My algorithm seems really inefficient. Can anyone suggest some ways to improve it?

The output is:

0 3 8 
0 3 7 
0 2 
0 1 6 
0 1 5 
0 1 4

Answer 1

In order that things appear in the code:

using namespace std;

This is unnecessary and generally bad practice. I would ask about it if I saw it in an interview question, although it is not harmful in this case.

struct node
{
    node(int d) : data(d) {}
    int data;
    boost::ptr_vector<node> children;
};

Indentation is generally done in powers of two, and should in any case be consistent. I'm switching to four-space indent everywhere, as you don't seem to be following any style.

This is also a great chance to use pointer containers. Each node owns all of its children, so use something that will enforce that. (In some cases, an std::vector of std::shared_ptrs would make more sense.)

You do not need any of the globals you've defined, and are definitely bad practice.

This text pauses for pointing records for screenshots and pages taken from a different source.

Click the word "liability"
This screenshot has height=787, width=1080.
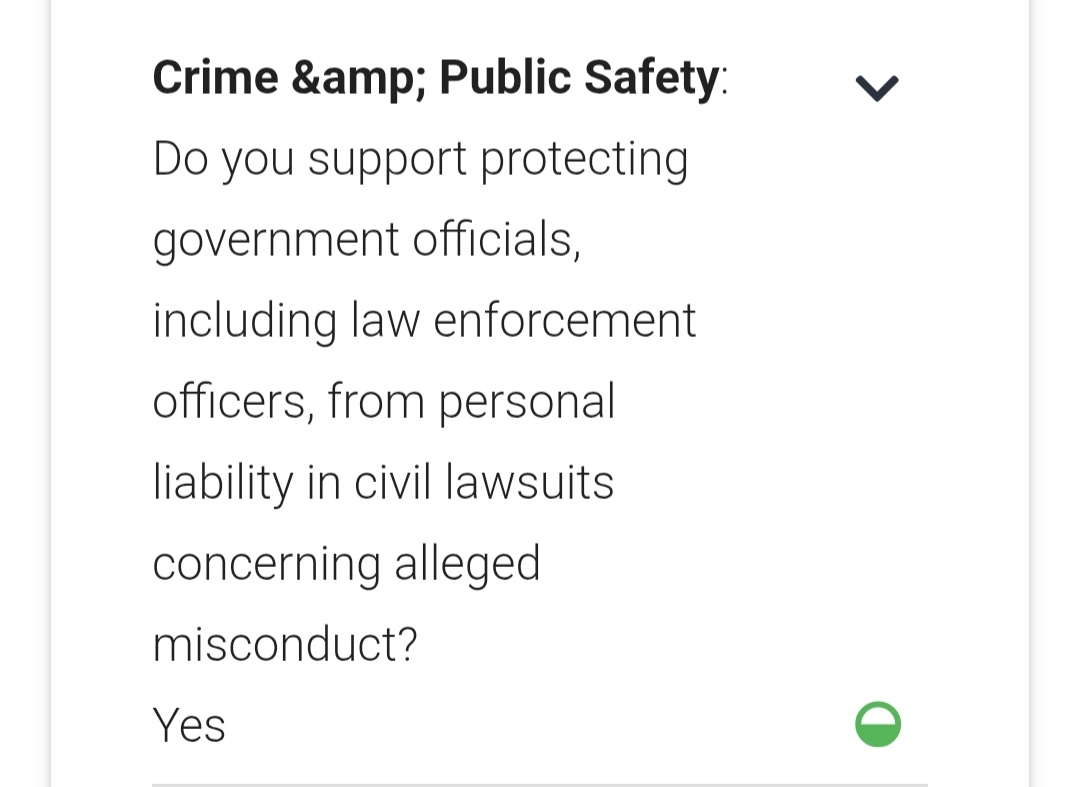pyautogui.click(x=223, y=483)
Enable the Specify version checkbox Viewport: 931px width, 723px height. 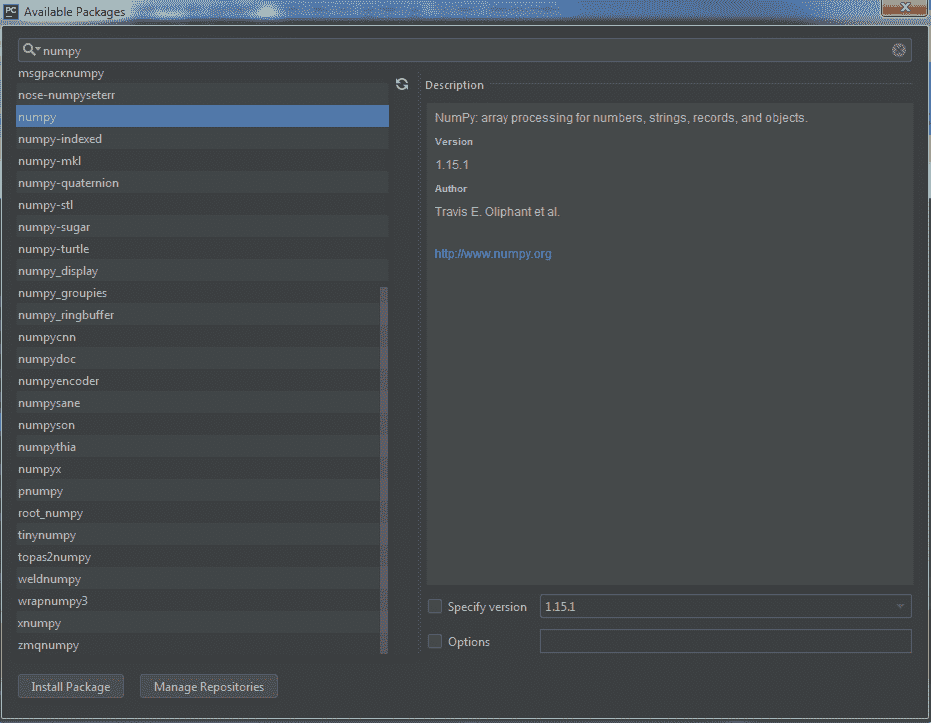(435, 607)
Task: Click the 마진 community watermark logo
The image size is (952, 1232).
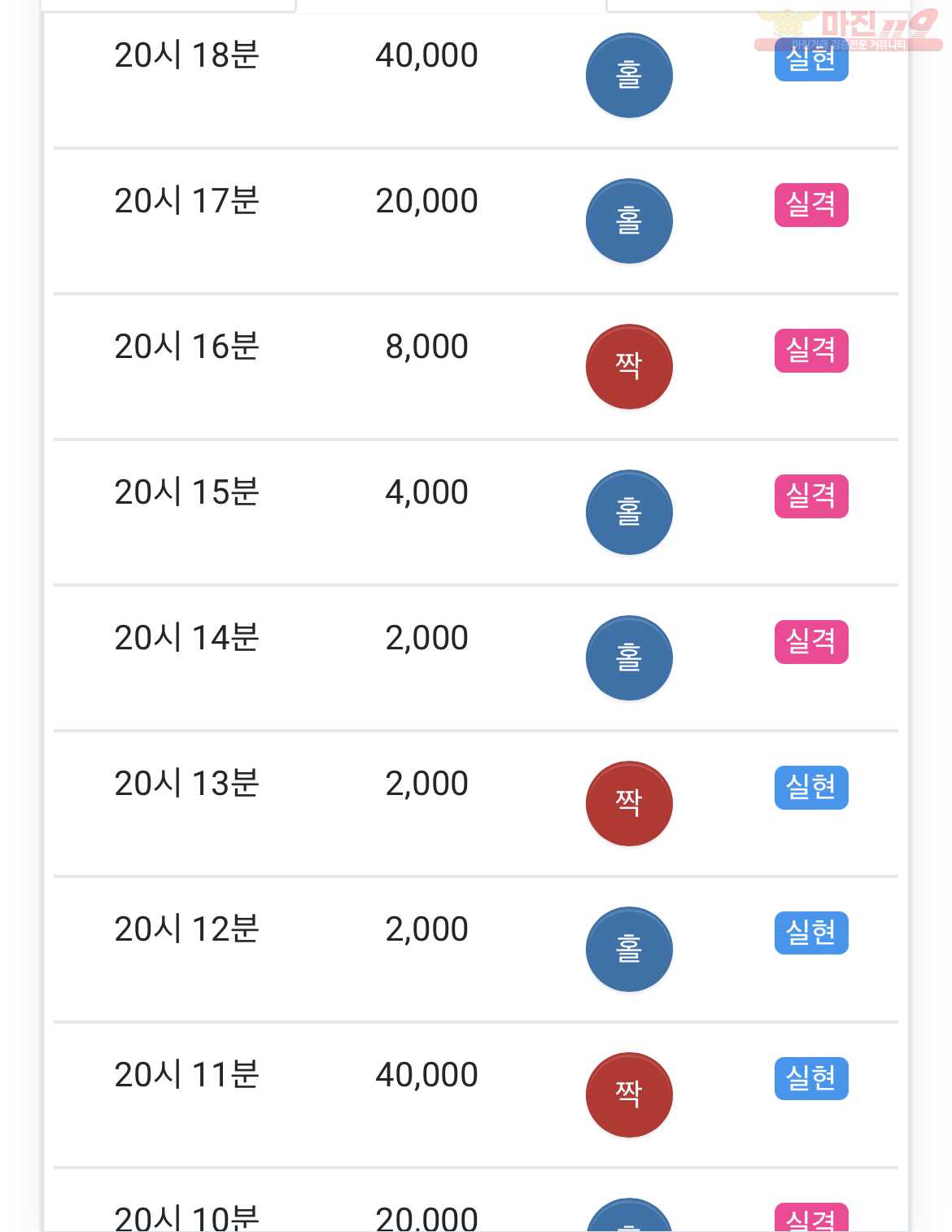Action: (x=848, y=30)
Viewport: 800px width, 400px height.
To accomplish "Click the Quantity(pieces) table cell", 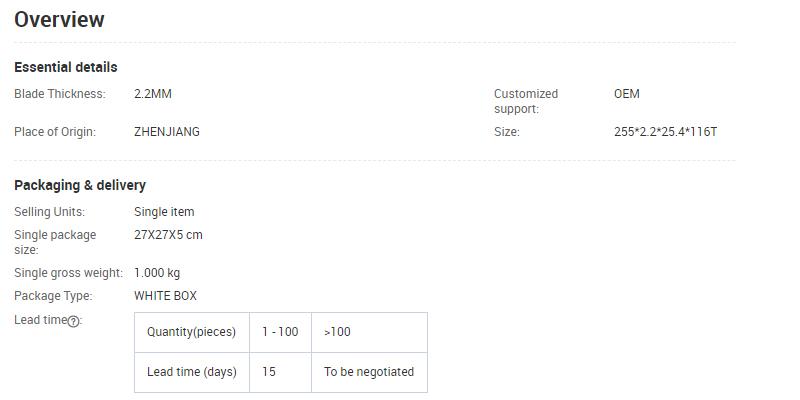I will [191, 332].
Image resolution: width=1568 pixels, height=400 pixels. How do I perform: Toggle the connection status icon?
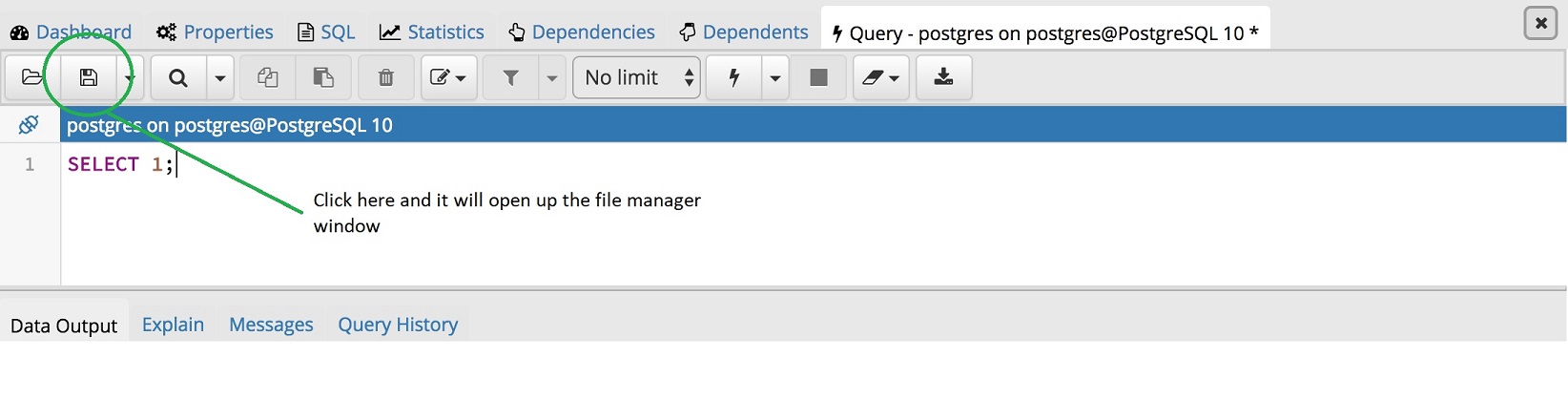(x=30, y=125)
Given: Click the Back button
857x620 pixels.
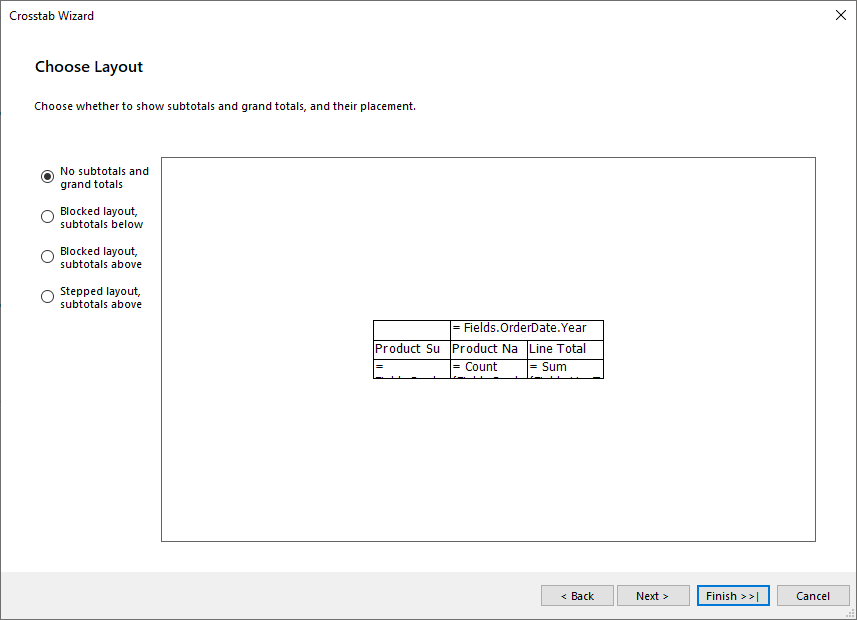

You should also strive to be more const-correct.

void printpath(node const* root)
{
    std::stack<node const*> path;
    std::set<node const*> visited;
    path.push(root);
    while (visited.find(root) != visited.end())
    {
        node const* v = path.top();
        if (visited.find(v) != visited.end())
        {
            path.pop();
            continue;
        }
        std::cout << v->data << " ";
        bool has_unvisited_child = false; // Use bools for booleans.
        // See standard comments on iterators vs indices and preincrement
        // vs postincrement.
        for (auto it = v->children.cbegin(); it != v->children.cend(); ++it)
        {
            if (visited.find(&*it) != visited.end())
            {
                 has_unvisited_child = true;
                 st.push(&*it);
            }
        }

        // Don't rely on the root node having value 0 in its data.
        // You were given a pointer to it, use that.  Your algorithm
        // should not depend on the data stored in the tree.

        // Avoids some nesting.
        if (!has_unvisited_child)
            continue;

        visited.insert(v);                       
        while(v != root)                         
        {
            v = st.top();
            // Avoid shadowing.
            bool unvisited_child = 0;
            // Splitting this off into a function may be meaningful,
            // or using some standard algorithm such as std::any_of
            for (auto it = v->children.cbegin(); it != v->children.cend(); ++it)
                unvisited_child |= visited.find(&*it) != visited.end();
            if (!unvisited_child && !v->children.empty())
                visited.insert(v);
            if (v != root)
                st.pop();
        }
        std::cout<<endl;
    }
}

// main must return int
int main()
{
    node* root = new node(0);
    node* d = new node(1);
    node* m = new node(2);
    node* n = new node(3);
    root->children.push_back(d);
    root->children.push_back(m);
    root->children.push_back(n);
    node* x = new node(4);
    node* y = new node(5);
    node* z = new node(6);
    d->children.push_back(x);
    d->children.push_back(y);
    d->children.push_back(z);
    node* o = new node(7);
    node* p = new node(8);
    n->children.push_back(o);
    n->children.push_back(p);
    printpath(root);
}

Now for the performance part: My advice on that end is to not bother with the stack of next nodes and just keep track of the path:

void print_path(node const* root)
{
    std::vector<node const*> path{root};
    std::set<node const*> visited;
    while (!path.empty())
    {
        node const* n = path.back();
        if (std::all_of(n->children.cbegin(), n->children.cend(), [&](node const& a) { return visited.find(&a) != visited.end(); }))
        {
            if (n->children.empty()) {
                for (auto it = path.cbegin(); it != path.cend(); ++it)
                {
                    if (it != path.cbegin())
                        std::cout << ", ";
                    std::cout << (*it)->data;
                }
                std::cout << '\n';
            }
            visited.insert(n);
            path.pop_back();
        } else {
            path.push_back(&*std::find_if(n->children.cbegin(), n->children.cend(), [&](node const& a) { return visited.find(&a) == visited.end(); }));
        }
    }
}

I am not sure which is more efficient.